Your last layer, however, is a Dense(3) layer, which outputs (num_samples, 3), which means that for every sample it outputs a vector of length 3.
Since the output of your neural network and your y-data aren't in the same format, the neural network cannot train.
You can fix this in two ways:
1.Convert the output of your neural network to the shape of your y data by replacing Dense(3) with Dense(1):
model = Sequential()
model.add(LSTM(32, input_shape=(3,3)))
model.add(Dense(1))
model.compile(loss='mean_squared_error', optimizer='adam')history= model.fit(trainX, trainY,validation_split=0.33, nb_epoch=10, batch_size=16)

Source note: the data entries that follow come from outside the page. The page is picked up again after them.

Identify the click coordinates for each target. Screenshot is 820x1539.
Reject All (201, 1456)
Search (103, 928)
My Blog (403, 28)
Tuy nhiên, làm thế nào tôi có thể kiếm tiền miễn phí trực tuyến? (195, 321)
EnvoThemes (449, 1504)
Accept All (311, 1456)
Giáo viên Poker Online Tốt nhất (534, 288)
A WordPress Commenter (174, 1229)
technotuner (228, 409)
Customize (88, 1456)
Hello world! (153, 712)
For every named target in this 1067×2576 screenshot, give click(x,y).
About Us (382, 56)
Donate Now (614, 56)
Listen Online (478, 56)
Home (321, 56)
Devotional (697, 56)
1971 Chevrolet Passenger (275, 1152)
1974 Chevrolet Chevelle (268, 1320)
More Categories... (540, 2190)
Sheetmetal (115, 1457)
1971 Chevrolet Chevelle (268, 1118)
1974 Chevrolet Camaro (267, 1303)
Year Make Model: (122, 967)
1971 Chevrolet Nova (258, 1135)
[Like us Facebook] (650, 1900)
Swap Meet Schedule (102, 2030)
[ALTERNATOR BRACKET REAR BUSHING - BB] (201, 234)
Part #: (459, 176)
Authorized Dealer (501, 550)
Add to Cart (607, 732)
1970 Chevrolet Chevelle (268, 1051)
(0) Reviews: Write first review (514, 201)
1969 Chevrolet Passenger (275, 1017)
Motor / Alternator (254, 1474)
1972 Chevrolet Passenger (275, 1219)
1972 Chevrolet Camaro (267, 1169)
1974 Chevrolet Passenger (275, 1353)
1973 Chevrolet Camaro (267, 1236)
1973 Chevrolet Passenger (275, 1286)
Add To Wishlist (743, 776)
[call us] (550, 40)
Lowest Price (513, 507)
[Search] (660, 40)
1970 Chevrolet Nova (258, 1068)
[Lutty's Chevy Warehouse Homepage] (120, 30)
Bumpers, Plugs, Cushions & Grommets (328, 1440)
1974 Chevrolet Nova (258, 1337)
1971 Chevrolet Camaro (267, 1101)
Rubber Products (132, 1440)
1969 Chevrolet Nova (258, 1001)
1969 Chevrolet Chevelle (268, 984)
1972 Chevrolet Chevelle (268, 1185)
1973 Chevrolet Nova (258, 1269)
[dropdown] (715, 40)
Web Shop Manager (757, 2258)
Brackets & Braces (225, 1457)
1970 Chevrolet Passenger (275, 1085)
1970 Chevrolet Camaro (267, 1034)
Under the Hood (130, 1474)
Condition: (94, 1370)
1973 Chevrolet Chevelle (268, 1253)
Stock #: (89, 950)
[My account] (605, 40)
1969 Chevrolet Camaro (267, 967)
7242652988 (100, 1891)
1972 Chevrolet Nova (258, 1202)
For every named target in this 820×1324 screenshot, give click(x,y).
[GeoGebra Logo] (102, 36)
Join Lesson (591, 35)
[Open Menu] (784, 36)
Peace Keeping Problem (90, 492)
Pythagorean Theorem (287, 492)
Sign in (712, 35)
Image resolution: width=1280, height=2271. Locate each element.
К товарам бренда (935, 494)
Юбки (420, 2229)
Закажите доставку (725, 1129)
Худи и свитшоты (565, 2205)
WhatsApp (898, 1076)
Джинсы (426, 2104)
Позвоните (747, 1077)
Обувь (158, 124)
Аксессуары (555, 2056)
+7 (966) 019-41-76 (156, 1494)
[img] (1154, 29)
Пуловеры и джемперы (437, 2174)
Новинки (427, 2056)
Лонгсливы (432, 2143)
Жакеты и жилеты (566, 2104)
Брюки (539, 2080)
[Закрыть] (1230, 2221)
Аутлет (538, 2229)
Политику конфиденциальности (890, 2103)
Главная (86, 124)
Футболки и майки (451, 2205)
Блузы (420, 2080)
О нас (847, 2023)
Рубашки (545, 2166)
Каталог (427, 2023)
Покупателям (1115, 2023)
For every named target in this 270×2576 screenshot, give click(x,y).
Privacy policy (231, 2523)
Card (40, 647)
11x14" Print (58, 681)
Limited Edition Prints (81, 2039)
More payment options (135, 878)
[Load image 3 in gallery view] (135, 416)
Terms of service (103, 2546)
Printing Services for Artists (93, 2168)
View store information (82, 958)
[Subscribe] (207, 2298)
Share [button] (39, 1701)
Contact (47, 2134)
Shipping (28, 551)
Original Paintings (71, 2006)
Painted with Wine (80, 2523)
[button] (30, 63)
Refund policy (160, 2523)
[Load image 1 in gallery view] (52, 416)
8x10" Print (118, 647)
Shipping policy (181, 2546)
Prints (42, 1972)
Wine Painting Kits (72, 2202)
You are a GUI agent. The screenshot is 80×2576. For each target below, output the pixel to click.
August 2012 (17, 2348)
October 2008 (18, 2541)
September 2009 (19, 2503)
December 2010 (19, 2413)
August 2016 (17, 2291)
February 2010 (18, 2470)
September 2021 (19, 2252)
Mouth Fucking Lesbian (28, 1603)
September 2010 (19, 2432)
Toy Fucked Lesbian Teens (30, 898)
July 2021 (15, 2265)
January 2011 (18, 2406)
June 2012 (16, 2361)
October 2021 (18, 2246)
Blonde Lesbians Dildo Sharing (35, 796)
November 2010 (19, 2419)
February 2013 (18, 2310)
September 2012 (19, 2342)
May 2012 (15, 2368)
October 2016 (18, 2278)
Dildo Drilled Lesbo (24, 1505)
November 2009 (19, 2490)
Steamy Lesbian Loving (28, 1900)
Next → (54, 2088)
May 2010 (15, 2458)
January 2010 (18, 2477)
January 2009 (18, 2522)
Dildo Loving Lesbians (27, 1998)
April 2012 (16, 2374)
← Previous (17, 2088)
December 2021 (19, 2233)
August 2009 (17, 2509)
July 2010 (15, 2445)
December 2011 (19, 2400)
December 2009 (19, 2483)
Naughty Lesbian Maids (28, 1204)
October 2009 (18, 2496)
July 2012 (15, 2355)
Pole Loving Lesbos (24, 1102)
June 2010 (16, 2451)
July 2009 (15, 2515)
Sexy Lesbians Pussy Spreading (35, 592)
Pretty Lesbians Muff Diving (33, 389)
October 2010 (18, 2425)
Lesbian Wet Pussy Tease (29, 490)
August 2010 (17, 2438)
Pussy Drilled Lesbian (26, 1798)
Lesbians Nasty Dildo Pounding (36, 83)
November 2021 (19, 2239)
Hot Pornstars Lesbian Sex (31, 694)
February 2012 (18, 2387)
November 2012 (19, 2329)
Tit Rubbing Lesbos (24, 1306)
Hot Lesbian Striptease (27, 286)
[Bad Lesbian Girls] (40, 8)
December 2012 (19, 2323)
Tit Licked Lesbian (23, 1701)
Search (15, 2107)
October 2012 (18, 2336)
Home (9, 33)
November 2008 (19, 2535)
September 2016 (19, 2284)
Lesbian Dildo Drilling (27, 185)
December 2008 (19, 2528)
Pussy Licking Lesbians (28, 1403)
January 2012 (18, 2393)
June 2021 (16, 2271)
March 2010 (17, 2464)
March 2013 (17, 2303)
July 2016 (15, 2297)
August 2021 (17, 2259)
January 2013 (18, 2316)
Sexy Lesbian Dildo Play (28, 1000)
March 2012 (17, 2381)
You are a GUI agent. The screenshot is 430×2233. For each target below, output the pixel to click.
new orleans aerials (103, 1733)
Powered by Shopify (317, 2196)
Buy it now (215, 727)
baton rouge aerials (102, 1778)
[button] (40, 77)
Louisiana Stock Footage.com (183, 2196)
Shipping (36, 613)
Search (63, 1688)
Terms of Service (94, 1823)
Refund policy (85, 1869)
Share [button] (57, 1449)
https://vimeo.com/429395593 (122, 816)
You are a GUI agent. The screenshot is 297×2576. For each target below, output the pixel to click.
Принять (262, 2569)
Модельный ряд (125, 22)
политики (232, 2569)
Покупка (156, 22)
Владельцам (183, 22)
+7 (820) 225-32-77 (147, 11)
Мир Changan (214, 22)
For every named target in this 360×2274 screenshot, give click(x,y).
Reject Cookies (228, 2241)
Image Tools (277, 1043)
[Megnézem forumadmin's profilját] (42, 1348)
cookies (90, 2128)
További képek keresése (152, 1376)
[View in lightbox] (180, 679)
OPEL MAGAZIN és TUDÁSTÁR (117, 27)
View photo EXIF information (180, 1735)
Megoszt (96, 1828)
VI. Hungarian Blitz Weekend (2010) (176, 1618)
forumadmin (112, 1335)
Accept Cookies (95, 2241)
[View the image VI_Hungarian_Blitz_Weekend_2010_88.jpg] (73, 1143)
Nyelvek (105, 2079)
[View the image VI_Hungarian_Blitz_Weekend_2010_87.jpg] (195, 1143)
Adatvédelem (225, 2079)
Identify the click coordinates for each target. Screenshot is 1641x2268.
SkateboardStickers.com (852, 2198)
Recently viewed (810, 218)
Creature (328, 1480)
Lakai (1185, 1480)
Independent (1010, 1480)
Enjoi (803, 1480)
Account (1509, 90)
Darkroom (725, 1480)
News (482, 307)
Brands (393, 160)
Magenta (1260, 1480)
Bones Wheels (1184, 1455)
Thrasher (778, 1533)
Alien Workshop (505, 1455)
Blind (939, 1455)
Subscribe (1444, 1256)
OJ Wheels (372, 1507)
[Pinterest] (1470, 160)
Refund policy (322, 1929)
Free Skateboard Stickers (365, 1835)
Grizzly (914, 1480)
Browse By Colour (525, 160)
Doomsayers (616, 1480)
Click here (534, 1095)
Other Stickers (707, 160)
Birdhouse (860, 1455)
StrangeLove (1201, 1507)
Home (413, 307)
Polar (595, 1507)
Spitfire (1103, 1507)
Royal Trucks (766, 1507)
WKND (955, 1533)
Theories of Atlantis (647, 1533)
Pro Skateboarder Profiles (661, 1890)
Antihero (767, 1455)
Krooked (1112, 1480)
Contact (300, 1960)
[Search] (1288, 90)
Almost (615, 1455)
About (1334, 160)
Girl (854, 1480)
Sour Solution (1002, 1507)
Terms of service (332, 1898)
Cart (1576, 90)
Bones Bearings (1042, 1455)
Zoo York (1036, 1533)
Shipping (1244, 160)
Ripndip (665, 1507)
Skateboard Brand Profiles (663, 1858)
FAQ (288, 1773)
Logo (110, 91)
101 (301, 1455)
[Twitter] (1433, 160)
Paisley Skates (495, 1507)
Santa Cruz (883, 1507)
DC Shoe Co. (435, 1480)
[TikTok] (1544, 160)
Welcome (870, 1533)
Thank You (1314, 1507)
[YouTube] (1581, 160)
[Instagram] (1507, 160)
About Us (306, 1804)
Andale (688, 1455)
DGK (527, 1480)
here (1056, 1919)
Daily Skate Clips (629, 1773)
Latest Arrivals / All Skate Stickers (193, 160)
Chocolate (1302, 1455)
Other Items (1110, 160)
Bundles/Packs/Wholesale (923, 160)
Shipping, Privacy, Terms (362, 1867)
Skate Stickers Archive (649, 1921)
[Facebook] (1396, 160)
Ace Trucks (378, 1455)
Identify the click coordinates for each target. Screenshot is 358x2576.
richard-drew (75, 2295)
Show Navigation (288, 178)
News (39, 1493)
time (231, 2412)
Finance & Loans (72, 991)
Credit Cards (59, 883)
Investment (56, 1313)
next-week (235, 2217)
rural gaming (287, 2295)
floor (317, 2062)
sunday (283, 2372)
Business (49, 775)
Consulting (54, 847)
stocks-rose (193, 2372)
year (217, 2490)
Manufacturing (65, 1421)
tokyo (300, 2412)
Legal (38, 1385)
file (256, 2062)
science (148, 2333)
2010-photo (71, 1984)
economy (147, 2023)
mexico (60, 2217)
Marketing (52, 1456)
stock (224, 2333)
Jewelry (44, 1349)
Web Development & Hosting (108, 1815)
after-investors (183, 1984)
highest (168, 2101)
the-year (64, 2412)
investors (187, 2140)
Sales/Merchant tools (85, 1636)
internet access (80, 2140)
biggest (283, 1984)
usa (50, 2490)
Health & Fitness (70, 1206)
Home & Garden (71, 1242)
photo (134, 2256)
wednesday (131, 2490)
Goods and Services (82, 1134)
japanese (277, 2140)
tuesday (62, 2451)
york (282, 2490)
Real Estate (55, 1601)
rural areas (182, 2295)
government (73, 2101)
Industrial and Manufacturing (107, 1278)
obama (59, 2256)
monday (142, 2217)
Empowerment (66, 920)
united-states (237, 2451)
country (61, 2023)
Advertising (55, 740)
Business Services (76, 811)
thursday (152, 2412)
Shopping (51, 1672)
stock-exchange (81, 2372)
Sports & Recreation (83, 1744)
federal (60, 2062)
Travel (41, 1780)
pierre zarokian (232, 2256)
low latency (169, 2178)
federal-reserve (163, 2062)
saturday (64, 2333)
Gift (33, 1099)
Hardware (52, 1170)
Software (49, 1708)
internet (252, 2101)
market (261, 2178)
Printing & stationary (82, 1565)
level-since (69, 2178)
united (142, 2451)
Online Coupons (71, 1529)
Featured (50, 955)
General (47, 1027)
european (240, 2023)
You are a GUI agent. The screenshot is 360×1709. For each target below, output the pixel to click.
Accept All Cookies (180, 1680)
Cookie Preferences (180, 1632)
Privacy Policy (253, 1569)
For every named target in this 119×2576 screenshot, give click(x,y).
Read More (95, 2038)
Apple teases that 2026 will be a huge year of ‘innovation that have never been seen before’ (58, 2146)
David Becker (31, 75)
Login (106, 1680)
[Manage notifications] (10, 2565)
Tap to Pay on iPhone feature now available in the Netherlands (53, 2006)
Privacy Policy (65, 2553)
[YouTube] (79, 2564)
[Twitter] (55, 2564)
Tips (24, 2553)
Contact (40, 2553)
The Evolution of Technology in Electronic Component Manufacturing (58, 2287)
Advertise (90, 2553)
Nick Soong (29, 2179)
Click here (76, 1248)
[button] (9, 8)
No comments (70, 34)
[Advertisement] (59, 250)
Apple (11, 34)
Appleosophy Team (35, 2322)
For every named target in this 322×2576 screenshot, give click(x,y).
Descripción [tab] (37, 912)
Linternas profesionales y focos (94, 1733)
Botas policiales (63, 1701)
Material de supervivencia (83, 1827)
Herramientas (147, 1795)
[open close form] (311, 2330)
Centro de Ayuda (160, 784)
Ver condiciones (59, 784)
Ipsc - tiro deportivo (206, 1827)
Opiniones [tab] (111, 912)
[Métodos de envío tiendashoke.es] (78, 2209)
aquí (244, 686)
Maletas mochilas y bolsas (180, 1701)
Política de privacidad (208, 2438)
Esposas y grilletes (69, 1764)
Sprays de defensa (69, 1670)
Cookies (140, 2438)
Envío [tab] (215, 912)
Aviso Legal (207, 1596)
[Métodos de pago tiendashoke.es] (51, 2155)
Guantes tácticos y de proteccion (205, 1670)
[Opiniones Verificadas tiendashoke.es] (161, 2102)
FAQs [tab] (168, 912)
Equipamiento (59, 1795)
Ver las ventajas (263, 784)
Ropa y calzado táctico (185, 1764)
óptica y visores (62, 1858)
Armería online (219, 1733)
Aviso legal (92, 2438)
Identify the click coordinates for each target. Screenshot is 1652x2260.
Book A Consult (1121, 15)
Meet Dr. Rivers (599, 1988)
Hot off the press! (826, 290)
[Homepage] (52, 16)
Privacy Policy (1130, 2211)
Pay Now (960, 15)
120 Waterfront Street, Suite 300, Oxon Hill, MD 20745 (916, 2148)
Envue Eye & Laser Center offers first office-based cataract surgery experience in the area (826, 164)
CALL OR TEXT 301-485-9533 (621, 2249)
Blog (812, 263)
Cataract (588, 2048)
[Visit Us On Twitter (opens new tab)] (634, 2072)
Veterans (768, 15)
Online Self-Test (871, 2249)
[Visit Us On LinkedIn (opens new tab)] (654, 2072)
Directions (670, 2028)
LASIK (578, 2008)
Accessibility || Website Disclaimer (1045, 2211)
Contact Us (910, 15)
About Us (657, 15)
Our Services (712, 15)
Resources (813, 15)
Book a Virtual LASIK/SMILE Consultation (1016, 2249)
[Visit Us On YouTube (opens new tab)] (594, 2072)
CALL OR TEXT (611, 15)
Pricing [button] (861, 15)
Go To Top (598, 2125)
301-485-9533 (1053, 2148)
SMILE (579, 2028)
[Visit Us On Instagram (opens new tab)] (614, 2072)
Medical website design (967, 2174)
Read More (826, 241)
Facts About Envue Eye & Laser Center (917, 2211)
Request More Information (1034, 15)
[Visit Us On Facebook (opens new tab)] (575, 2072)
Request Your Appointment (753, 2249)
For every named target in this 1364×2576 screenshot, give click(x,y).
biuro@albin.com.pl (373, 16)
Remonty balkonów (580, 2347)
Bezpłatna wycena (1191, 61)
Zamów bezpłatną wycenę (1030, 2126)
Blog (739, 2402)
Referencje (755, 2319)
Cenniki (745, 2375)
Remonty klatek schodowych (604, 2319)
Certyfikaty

2.Convert the shape of your y data to the output of your neural network by modifying your create_dataset() function such that all of the features are added to the y instead of just one:
def create_dataset(dataset, look_back=1):
dataX, dataY = [], []
for i in range(len(dataset) - look_back - 1):
a = dataset[i:(i + look_back):]
dataX.append(a)
dataY.append(dataset[i + look_back, :])
return numpy.array(dataX), numpy.array(dataY)
Since you stated that you wanted to predict 3 feature most likely you will be using the second option. Note that the second option does break the last part of your code to extend the y, but your model trains fine.